= PAGE EXCERPT =
## begin

Setting the number of map tasks and reduce tasks
It's important to keep in mind that the MapReduce framework in Hadoop allows us only to
suggest the number of Map tasks for a job
which like Praveen pointed out above will correspond to the number of input splits for the task. Unlike it's behavior for the number of reducers (which is directly related to the number of files output by the MapReduce job) where we can
demand that it provide n reducers.
As Praveen mentions above, when using the basic FileInputFormat
classes is just the number of input splits that constitute the data. The number of reducers is controlled by mapred.reduce.tasks
specified in the way you have it: -D mapred.reduce.tasks=10
would specify 10 reducers. Note that the space after -D
is required; if you omit the space, the configuration property is passed along to the relevant JVM, not to Hadoop.

## end

= RAW RECORDS =

## begin

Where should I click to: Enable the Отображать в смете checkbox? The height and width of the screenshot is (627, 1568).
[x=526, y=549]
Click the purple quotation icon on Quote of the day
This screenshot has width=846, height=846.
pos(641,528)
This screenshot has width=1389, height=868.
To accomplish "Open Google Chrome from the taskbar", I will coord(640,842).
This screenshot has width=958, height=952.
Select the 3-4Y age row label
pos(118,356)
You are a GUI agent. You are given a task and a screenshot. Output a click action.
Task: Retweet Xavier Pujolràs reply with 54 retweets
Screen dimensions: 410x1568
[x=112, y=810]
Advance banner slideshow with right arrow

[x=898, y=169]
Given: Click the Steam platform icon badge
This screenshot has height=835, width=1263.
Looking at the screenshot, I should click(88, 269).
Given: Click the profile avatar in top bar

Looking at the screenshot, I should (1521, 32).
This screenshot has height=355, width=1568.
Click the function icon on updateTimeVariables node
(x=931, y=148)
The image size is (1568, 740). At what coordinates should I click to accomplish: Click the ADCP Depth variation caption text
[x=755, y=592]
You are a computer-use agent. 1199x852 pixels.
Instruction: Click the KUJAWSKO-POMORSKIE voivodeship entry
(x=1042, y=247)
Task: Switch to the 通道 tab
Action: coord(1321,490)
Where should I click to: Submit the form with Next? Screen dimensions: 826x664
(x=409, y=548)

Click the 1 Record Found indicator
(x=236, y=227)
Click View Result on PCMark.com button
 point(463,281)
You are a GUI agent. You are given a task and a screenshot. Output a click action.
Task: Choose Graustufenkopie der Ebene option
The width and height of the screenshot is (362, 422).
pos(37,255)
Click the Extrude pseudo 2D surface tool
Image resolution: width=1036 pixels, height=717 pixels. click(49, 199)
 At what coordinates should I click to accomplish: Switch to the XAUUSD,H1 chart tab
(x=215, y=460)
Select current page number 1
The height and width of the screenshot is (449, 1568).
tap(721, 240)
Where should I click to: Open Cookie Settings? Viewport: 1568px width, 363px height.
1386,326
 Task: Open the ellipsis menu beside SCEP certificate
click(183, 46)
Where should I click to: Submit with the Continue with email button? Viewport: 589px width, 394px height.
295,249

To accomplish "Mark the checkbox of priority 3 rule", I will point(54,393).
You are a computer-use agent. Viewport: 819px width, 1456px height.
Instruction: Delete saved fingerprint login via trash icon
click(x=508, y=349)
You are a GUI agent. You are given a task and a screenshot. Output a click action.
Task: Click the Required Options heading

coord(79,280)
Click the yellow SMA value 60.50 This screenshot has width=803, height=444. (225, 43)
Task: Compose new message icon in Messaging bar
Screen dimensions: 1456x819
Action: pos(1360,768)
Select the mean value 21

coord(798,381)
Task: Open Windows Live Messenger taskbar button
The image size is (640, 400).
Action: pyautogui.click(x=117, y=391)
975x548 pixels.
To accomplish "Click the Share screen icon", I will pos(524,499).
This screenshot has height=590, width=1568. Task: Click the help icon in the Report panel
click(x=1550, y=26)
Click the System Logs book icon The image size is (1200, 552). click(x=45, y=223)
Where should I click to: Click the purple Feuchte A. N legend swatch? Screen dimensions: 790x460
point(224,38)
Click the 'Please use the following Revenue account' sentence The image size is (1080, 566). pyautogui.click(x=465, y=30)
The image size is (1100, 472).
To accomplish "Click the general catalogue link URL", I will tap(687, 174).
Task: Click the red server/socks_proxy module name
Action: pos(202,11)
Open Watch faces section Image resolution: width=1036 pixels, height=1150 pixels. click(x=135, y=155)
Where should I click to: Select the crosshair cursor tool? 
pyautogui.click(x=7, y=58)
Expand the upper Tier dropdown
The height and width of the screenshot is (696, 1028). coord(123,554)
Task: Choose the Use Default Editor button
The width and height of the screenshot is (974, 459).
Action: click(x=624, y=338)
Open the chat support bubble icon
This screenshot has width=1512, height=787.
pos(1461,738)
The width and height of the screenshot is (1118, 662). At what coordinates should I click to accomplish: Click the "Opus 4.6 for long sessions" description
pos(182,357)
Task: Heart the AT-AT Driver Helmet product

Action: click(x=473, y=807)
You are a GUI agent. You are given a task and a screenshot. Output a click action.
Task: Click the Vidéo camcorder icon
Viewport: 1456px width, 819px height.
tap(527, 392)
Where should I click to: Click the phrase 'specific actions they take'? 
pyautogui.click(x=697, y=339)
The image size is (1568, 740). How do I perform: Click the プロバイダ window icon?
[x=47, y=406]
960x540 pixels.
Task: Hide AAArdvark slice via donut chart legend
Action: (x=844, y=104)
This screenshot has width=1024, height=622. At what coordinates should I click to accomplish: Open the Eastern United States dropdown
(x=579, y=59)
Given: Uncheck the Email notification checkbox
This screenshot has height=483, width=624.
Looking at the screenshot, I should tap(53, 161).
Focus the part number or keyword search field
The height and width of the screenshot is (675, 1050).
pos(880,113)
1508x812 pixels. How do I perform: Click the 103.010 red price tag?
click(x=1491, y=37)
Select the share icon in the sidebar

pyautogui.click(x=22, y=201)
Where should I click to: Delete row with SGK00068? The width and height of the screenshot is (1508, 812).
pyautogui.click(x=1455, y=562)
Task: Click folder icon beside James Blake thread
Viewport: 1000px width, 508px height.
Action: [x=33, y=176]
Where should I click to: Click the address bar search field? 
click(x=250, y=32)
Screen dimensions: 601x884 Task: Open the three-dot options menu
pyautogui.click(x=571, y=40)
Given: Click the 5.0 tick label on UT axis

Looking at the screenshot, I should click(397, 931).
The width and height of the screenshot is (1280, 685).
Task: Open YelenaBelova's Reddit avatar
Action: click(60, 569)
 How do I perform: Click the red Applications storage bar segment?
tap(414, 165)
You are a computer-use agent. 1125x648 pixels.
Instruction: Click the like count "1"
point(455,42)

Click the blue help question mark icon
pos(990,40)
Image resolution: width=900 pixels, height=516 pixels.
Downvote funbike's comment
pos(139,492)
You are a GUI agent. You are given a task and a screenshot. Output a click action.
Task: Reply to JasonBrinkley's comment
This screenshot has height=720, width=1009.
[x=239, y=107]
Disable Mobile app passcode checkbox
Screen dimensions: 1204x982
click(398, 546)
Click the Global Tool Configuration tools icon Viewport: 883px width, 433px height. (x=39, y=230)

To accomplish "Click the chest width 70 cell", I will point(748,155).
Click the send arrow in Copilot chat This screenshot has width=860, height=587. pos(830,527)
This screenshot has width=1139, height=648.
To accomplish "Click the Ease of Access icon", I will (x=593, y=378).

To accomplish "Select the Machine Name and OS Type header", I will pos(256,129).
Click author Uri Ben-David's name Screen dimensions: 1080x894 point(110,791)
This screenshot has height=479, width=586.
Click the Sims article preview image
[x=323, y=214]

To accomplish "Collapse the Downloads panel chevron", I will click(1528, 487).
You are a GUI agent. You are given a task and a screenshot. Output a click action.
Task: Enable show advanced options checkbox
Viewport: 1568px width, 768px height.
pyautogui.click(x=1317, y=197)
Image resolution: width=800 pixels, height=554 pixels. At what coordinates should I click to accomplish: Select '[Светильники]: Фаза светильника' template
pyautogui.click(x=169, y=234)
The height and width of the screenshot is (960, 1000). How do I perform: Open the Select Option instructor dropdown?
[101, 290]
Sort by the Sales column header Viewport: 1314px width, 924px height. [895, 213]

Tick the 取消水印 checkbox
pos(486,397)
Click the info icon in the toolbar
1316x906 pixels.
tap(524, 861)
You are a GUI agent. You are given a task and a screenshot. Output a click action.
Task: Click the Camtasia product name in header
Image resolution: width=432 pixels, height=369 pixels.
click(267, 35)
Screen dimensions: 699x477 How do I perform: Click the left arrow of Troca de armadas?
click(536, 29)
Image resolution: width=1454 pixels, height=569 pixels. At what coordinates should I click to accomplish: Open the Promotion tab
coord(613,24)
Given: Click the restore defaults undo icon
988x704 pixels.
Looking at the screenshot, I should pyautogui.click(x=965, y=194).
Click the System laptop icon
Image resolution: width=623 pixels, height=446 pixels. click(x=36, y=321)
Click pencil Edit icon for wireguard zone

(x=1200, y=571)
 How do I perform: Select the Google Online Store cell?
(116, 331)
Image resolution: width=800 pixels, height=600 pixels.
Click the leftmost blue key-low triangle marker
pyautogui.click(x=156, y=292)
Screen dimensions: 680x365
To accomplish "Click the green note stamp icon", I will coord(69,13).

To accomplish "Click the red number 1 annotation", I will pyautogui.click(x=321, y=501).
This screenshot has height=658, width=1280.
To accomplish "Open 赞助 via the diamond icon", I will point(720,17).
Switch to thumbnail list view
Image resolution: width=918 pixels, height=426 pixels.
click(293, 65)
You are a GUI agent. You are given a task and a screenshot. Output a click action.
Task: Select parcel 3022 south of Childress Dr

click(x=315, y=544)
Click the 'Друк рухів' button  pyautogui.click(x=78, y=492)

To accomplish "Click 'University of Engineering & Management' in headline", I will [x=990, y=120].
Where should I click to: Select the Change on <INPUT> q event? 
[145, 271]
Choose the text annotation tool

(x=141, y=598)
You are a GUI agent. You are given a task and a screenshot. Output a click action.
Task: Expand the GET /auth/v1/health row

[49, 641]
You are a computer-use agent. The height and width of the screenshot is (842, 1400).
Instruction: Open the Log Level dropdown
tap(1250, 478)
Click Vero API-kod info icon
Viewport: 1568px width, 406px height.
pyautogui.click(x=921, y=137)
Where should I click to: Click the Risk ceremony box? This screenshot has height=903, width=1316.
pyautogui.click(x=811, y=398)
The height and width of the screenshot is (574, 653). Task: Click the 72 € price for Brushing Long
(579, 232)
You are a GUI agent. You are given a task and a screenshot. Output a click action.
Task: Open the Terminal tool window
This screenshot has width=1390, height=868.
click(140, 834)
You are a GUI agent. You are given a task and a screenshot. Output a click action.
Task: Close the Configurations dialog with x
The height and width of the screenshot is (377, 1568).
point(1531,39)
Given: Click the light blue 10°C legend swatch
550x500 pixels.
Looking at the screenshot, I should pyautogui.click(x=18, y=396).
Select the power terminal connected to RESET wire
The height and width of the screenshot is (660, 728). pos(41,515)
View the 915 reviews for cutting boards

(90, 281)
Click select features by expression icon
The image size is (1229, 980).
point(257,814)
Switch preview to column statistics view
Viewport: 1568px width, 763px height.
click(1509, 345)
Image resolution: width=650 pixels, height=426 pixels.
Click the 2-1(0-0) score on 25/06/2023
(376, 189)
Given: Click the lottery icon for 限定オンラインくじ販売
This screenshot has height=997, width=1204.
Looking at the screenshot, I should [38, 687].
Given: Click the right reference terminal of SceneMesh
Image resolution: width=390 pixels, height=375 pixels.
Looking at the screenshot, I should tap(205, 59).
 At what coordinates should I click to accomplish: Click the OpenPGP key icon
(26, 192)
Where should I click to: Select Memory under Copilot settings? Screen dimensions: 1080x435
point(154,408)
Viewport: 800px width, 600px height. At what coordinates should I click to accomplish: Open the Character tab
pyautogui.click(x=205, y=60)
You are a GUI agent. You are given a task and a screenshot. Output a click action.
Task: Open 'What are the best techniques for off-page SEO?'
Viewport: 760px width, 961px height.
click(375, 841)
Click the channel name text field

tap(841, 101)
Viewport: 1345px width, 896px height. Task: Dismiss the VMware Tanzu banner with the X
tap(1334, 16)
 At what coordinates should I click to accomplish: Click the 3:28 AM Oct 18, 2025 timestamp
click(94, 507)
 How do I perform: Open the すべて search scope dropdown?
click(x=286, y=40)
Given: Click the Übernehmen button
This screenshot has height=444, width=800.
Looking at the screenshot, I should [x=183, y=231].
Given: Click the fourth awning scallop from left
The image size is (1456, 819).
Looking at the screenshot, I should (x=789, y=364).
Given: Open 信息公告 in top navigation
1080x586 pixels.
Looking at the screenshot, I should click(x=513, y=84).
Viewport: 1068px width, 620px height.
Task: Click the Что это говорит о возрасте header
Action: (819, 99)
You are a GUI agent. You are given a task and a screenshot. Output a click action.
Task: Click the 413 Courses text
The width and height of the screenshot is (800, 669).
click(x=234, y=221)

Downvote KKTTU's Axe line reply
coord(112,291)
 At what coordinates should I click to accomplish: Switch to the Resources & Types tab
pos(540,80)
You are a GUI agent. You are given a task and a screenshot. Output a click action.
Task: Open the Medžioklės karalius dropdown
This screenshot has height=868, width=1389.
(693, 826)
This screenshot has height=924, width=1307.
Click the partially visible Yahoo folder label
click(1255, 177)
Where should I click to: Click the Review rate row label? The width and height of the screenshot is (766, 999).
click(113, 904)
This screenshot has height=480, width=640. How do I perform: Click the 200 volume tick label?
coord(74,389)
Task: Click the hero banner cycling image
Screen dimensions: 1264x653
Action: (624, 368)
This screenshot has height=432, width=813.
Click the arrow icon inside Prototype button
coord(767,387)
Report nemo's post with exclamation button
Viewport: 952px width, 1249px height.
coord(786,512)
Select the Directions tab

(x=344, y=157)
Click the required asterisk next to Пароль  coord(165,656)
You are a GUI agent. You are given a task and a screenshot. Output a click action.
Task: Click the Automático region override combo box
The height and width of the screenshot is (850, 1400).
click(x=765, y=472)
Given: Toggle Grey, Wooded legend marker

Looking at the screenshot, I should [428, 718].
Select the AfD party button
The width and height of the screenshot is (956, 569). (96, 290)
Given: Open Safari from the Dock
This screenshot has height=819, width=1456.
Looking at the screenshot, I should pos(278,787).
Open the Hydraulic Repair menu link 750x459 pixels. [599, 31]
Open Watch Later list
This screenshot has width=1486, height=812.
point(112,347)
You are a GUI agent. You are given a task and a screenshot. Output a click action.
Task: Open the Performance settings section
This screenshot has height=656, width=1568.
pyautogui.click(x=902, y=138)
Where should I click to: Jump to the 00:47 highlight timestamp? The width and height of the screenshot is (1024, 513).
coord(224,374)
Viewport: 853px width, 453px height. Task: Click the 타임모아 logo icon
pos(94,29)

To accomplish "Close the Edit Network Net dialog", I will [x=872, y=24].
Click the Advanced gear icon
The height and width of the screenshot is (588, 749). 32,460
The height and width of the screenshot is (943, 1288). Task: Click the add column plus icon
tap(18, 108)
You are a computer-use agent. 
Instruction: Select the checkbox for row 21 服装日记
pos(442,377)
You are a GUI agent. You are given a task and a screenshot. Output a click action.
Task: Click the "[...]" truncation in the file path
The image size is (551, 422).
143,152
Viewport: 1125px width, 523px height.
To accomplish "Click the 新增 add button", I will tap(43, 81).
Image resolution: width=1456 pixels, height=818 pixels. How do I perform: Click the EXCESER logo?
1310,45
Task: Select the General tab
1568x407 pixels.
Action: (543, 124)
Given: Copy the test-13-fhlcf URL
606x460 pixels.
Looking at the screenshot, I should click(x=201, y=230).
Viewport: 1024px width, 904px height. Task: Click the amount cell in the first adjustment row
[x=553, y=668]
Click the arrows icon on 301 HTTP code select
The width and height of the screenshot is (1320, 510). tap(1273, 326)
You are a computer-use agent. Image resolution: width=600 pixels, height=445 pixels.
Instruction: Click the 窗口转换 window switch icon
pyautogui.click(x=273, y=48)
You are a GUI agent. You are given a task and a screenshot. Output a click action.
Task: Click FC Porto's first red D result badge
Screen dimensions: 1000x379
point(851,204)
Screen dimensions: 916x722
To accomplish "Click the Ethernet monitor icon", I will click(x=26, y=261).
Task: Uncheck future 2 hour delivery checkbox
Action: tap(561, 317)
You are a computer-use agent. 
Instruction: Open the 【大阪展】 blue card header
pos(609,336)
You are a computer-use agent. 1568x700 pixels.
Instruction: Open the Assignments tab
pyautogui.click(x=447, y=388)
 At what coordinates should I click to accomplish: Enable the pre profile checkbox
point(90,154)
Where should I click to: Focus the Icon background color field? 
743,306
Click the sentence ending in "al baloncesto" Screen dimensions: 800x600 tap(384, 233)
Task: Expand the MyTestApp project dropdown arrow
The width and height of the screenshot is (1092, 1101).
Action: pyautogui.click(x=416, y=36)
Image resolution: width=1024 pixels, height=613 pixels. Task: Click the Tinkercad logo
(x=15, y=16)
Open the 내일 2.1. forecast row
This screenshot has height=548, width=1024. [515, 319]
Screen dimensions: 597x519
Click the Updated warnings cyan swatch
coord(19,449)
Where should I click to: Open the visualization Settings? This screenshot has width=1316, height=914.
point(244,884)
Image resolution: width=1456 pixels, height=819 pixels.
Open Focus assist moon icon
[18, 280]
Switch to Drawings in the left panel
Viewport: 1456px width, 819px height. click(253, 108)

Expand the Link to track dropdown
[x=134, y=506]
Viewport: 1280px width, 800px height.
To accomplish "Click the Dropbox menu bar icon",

## end

= PROBLEM SET =
1. Translate this sentence from the Hadoop passage into Spanish: "Note that the space after -D is required; if you omit the space, the configuration property is passed along to the relevant JVM, not to Hadoop."
2. Please reproduce the Hadoop passage from "Setting the number" up to and including "provide n reducers.".

= RESPONSES =
1. Tenga en cuenta que el espacio después de -D es obligatorio; si omite el espacio, la propiedad de configuración se pasa a la JVM correspondiente, no a Hadoop.

2.
Setting the number of map tasks and reduce tasks
It's important to keep in mind that the MapReduce framework in Hadoop allows us only to
suggest the number of Map tasks for a job
which like Praveen pointed out above will correspond to the number of input splits for the task. Unlike it's behavior for the number of reducers (which is directly related to the number of files output by the MapReduce job) where we can
demand that it provide n reducers.